- [What is expected] For the listing below, output exactly the lines from the line with "Given: Open the" up to and including the line with "Task: Click the divider", and no other lines.

- [Entries supplied]
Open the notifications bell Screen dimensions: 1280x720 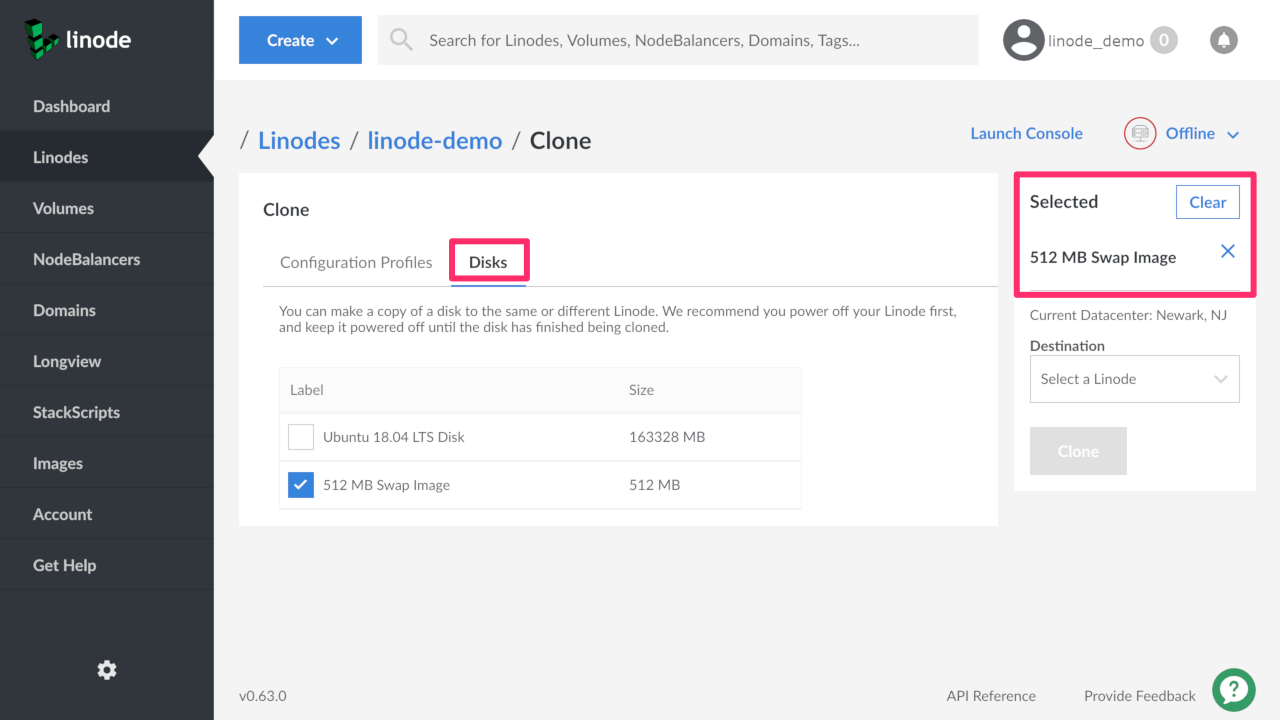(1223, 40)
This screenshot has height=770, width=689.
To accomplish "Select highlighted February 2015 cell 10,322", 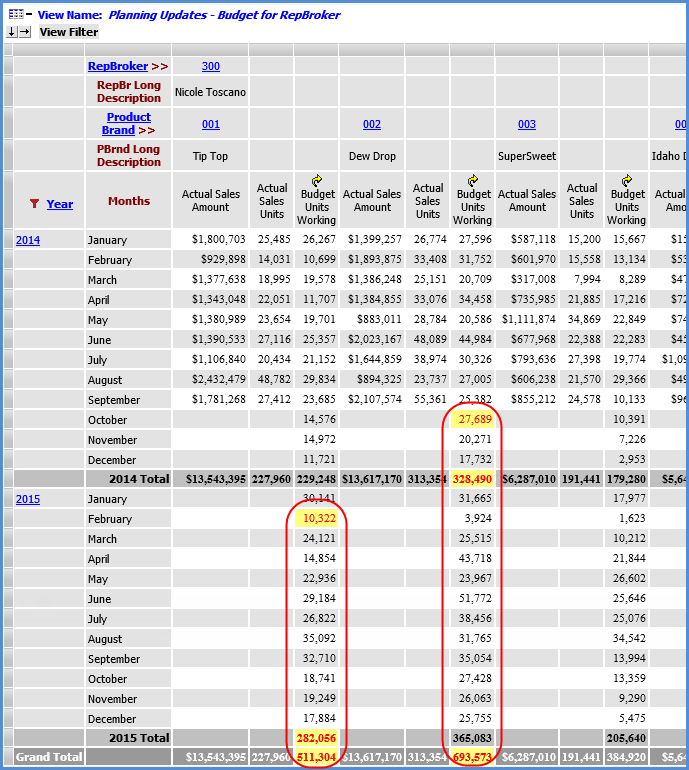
* * *
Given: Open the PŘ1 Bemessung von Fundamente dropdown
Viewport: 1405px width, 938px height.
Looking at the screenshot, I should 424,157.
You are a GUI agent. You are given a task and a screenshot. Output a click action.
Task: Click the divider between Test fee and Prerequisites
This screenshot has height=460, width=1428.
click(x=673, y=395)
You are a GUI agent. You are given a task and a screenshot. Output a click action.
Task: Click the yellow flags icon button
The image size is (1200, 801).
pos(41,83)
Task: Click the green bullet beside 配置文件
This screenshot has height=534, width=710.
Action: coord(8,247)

- [Answer space]
Given: Open the PŘ1 Bemessung von Fundamente dropdown
Viewport: 1405px width, 938px height.
Looking at the screenshot, I should 424,157.
You are a GUI agent. You are given a task and a screenshot. Output a click action.
Task: Click the divider between Test fee and Prerequisites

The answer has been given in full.